Aponte’s own experiences at UTC led him to become deeply involved with student-oriented, peer-mentoring programs on campus. He has worked with Student Support Services, Student Success Programs, the Office of Student and Family Engagement, the Center for Women and Gender Equity, and the Center for Wellbeing.
He has been a peer mentor in MOC Academy, which works with first-year students who, like him, are men of color.
Before starting his freshman year, he enrolled in the Moc Up summer program, designed to give first-gen students a smooth transition to college life. He’s now a peer mentor in Moc Up.
“I attribute a lot of my success to that program. It is just tremendous,” Aponte said. “It really did instill, at least in me, a sense of community and a sense of investment in my future.”
He moved to the United States in 2017 after Hurricane Maria devastated Puerto Rico. His mother said he could stay on the island, which was still a wreck, or he could move to the U.S. to live with his aunt in Tennessee.
“My mom sat me down and she laid the cards on the table. She put the decision in my hands, but it was kind of like, ‘This is what you’re doing,’” he recalled with a smile, “so I just packed up and left.”
Moving to Middle Tennessee was a culture shock, especially since he was one of only eight Hispanic students in Watertown High School, which is about 40 miles east of Nashville.
“We were really close. We had to be,” he said. “We did everything together, so it was not as lonely as you would think because you find people along the way, and I was blessed with good people.”
Although Aponte will have a bachelor’s degree in hand, he’s not leaving UTC. In fall semester 2023, he will start working on a master’s degree in public administration at the University. He was accepted to graduate programs at both UTC and the University of Georgia, but decided to stay in Chattanooga.
“I’ve worked with student programming; I’ve worked with different departments on campus. I really love the work; it’s something that I truly enjoy,” he said.
“But I’m also not closing myself to other opportunities that may arise. I think that public administration will make me a rounded individual that will allow me to stay here if I want or take other opportunities if I want.”
Aponte said he finished his undergraduate life having learned a powerful lesson: Commitment.
“I don’t think that this, by any stretch of the imagination, is easy. It takes being committed to go through everything that you have to go through as a student and all the financial struggles and all the stuff that’s stress-inducing and stick with it,” he said.
“You find motivation and you find a way to keep going no matter how hard it is, no matter how big the project might seem. You keep chipping at it until it comes down.”
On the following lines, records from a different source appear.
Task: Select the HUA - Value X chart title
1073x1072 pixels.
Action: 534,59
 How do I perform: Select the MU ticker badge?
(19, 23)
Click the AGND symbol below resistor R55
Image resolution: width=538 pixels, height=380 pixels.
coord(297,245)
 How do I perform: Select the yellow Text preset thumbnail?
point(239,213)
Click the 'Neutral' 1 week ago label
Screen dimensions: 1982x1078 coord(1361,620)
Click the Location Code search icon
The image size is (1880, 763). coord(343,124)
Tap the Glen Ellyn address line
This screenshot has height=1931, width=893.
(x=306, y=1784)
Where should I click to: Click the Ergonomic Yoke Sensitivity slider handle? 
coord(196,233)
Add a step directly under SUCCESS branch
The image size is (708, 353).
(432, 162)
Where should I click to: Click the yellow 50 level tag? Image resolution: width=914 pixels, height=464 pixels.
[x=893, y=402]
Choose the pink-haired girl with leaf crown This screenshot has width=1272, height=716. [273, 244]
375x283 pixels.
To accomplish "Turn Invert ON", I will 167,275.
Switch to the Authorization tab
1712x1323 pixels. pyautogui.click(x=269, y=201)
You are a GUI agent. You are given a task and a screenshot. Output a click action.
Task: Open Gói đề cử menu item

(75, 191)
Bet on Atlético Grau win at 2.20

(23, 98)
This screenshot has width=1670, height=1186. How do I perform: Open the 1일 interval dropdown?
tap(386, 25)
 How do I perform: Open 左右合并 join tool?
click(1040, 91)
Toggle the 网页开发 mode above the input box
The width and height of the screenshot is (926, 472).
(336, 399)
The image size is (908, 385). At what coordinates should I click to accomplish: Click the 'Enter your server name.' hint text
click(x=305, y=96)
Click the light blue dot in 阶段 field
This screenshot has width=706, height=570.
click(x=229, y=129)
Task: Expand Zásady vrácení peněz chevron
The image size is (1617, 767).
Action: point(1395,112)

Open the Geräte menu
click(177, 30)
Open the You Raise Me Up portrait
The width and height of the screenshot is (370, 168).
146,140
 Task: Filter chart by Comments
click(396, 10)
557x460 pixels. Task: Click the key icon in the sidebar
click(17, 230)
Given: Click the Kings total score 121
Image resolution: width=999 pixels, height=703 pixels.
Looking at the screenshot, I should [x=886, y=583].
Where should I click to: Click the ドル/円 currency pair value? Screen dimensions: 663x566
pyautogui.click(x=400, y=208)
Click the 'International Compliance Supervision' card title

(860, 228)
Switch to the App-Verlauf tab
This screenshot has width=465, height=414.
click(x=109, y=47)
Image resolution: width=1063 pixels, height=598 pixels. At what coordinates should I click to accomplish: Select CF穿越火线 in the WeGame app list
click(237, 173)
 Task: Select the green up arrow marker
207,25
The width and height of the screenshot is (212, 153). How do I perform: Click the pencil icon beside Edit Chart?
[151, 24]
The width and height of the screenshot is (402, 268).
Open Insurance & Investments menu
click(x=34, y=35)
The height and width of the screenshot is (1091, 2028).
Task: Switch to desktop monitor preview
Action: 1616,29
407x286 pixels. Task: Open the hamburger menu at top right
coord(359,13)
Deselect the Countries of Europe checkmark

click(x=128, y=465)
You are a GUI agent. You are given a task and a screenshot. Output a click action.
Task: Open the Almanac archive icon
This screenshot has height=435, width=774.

If he had a piece of advice for new students, he’d “steal” what he was told by Jason Harville, assistant director of Student Success Programs: “Closed mouths don’t get fed.”
“Talk to someone,” Aponte said. “It can be hard. It can be scary, and maybe you don’t know who to talk to; but if you need help, you need to seek it out because nobody knows what you’re going through.
“So please, please, please talk to somebody. Because, in my experience, people are more than willing to help around here.”